- **TASK STATEMENT**: Copy the part of the abstract that begins at "Publication Date" and stops after "project was $3200.", swapping "solar panels" for "wind turbines".

Document Type

Restricted Campus Only

Publication Date

5-1-2025

Abstract

The Atmospheric Water Generation Team designed a system where a dehumidifier can extract moisture from the air and use the water for irrigation. This effort responds to the growing need for water conservation methods in South Texas, where there is a growing need to preserve freshwater sources. The final prototype will be powered using solar panels and a battery, and all water collected by the dehumidifier will be stored in an external tank. An Arduino microcontroller will manage when the system turns off and on under various conditions and times of day. The total budget for this project was $3200.

The design contains four major subsystems: the power supply, the water storage, the housing and the electronics subsystems. The first semester the team focused on identifying objectives for the design, doing the necessary research on how the design could complete the objectives, and doing calculations to ensure all components were compatible with each other. All components and electronics were chosen to be compatible with a HomeLabs Energy Star Dehumidifier, donated by the project sponsor Dr. Chris Victoria. By the end of the first semester, all subsystems were designed and components were ordered. During the second semester, the team focused on completing all the testing for subsystems and adjusting the final design as needed.

- **RECORDS SHOWN**:

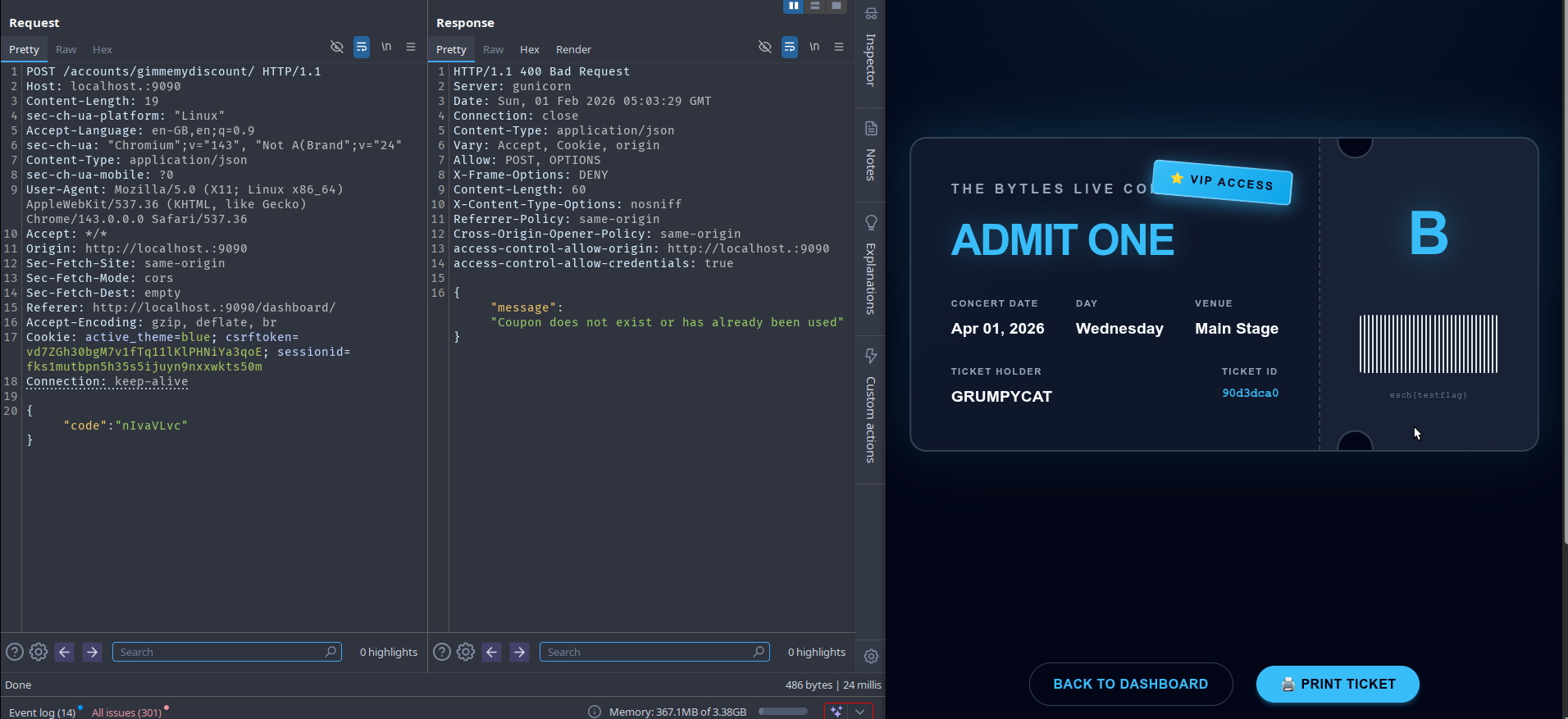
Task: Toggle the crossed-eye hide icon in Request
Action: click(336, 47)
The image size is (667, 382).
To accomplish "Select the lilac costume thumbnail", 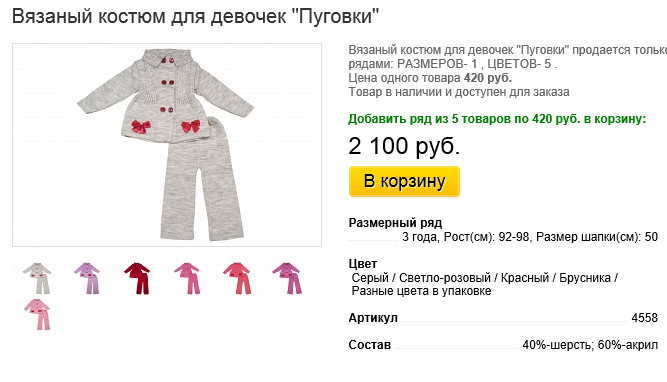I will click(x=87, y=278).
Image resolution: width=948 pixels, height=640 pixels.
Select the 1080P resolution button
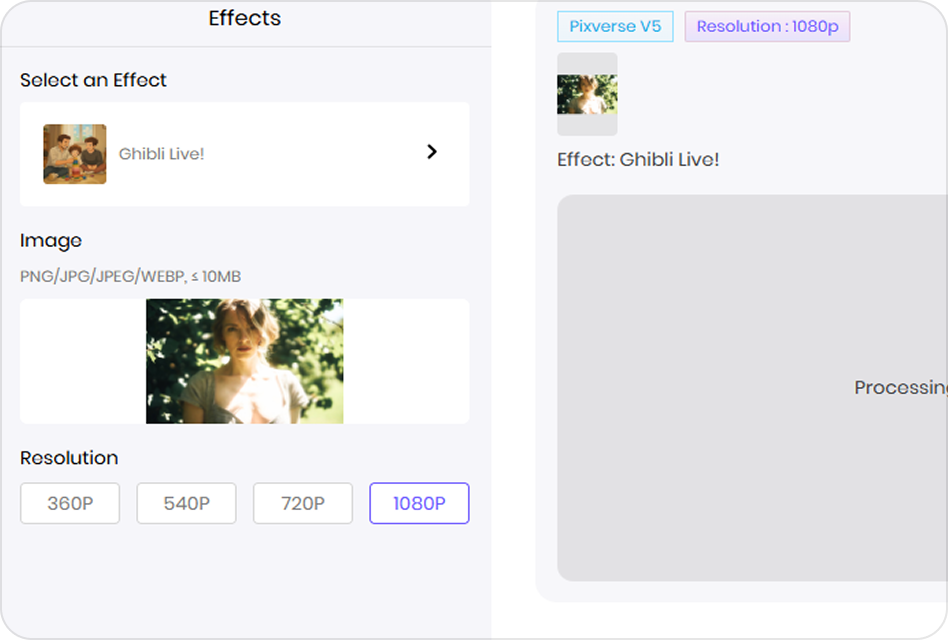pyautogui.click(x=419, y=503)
---
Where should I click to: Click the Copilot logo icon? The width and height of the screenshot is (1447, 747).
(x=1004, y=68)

- **THE RESPONSE**:
Publication Date

5-1-2025

Abstract

The Atmospheric Water Generation Team designed a system where a dehumidifier can extract moisture from the air and use the water for irrigation. This effort responds to the growing need for water conservation methods in South Texas, where there is a growing need to preserve freshwater sources. The final prototype will be powered using wind turbines and a battery, and all water collected by the dehumidifier will be stored in an external tank. An Arduino microcontroller will manage when the system turns off and on under various conditions and times of day. The total budget for this project was $3200.